▶ _Selected excerpt_:
────

PEOPLE OF THE PHILIPPINES, Plaintiff-Appellee, v. PAQUITO CARIÑO, RONALDO CARIÑO (Acquitted) and ROLANDO CARIÑO (Deceased), Accused.

PAQUITO CARIÑO, Accused-Appellant.



This is an appeal from the Decision of the court a quo finding accused-appellant Paquito Cariño guilty of murder and imposing upon him the penalty of reclusion perpetua and to pay the heirs of Rolly Dispo P75,000.00 as civil indemnity. 1

Paquito, Rolando, and Ronaldo, all surnamed Cariño, were initially charged with murder for the killing of Rolly Dispo. During the pendency of the case, however, Rolando died leaving behind Paquito and Ronaldo to answer for the crime.chanrob1es virtua1 1aw 1ibrary

On 12 April 1996 at eight o’clock in the evening, Mario Dispo was on his way to the periyahan in Poro Dewey, Bolinao, Pangasinan, when he noticed Paquito Cariño walking behind him. When Paquito caught up with Mario, he invited the latter accompany him to the Puericulture Center inside Dewey Elementary School, to which Mario agreed. When they reached the place, Paquito instructed Mario to wait for him while he went off somewhere. Mario heeded Paquito’s instructions but some thirty (30) minutes later he got tired of waiting, so he retraced the path taken by Paquito to look for him. Then from a distance of some fifteen (15) meters Mario saw Paquito, Ronaldo and Rolando standing before the waiting shed, the latter two holding on to the arms of Rolly Dispo, a cousin of Mario, who was seemingly asleep on a bench. Suddenly, Paquito stabbed Rolly several times. Mario clearly saw what happened as the waiting shed was illumined by a fluorescent bulb seven (7) paces away from where Paquito was. Shocked and frightened, Mario ran towards the periyahan from where he headed home, purportedly, to sleep his fears away. That same night, Rolly’s mother discovered his body at the waiting shed when she went looking for him.

Dr. Vicente Cacho Jr. who autopsied the body of Rolly found that he sustained five (5) stab wounds four (4) of which were fatal as they were located along his chest and upper abdomen.

During the wake, Mario disclosed to Felimon Dispo, father of the victim, what he had witnessed. Felimon counseled Mario to keep his silence until after Rolly’s burial, to which the latter agreed. On 18 April 1996, Mario reported the matter to the police.

Reynaldo Dispo, brother of the victim, surmised that revenge was the motive behind the killing. Reynaldo related that at around eight o’clock in the evening of 11 April 1996, or a day before Rolly was killed, he was lounging at the basketball court located at the town plaza when people approached him with news that his brother Rolly and Ronaldo Cariño featured in a fight. Moments later, Ronaldo charged towards Reynaldo and pushed him. In retaliation, Reynaldo struck. Ronaldo on the head with a bottle of beer grande. Ronaldo retreated but threatened to kill Reynaldo and Rolly if he would see them the next day.

────

▶ _Check your understanding_:
**1)** According to the case excerpt, how many stab wounds did the autopsy find on Rolly Dispo's body?
**2)** Output the part of the case excerpt that opens with the words containing "PEOPLE OF THE" and closes with "PAQUITO CARIÑO, Accused-Appellant.".
This data was taken from a different source than the case excerpt.

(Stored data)
────

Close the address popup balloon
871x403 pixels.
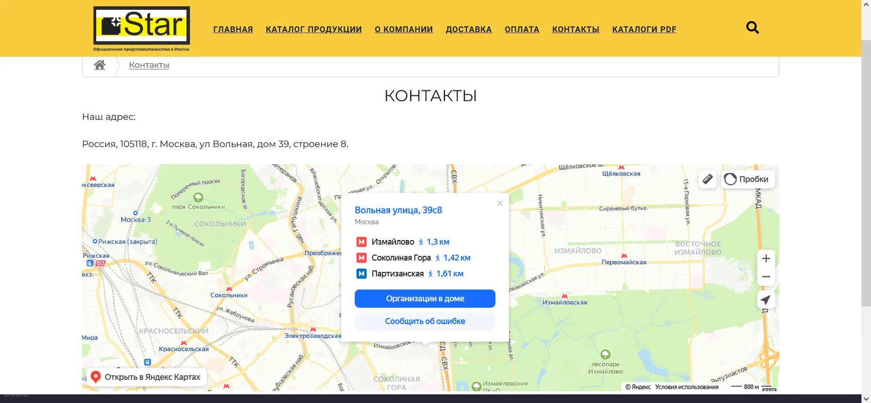click(x=500, y=203)
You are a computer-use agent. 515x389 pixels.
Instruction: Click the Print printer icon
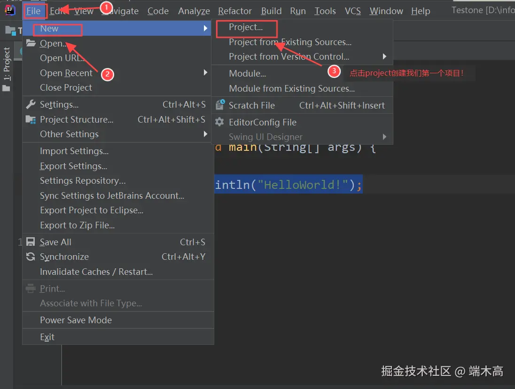(x=31, y=288)
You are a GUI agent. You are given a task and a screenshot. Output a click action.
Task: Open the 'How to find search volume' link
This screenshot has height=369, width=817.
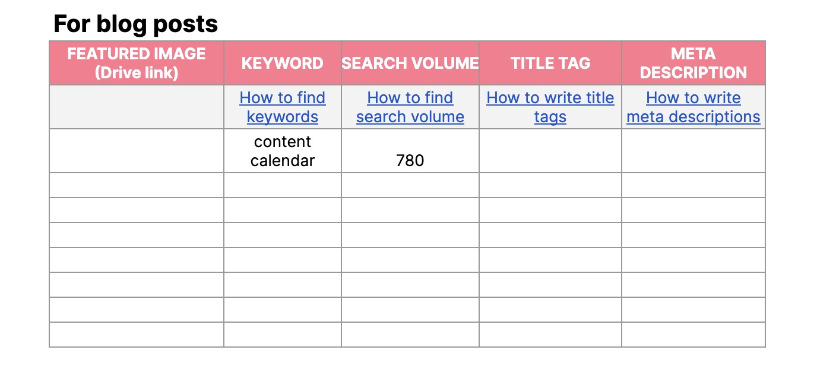click(410, 107)
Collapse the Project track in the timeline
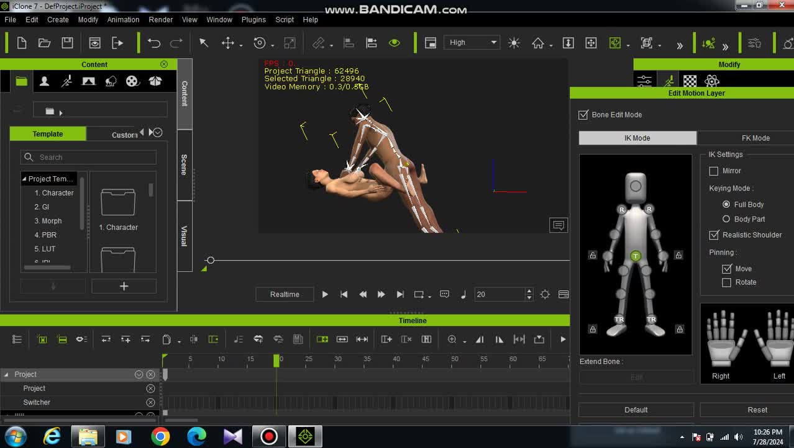The height and width of the screenshot is (448, 794). pyautogui.click(x=7, y=375)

────

▶ _Task-by-task answers_:
**1)** Five stab wounds, four of which were fatal.

**2)**
PEOPLE OF THE PHILIPPINES, Plaintiff-Appellee, v. PAQUITO CARIÑO, RONALDO CARIÑO (Acquitted) and ROLANDO CARIÑO (Deceased), Accused.

PAQUITO CARIÑO, Accused-Appellant.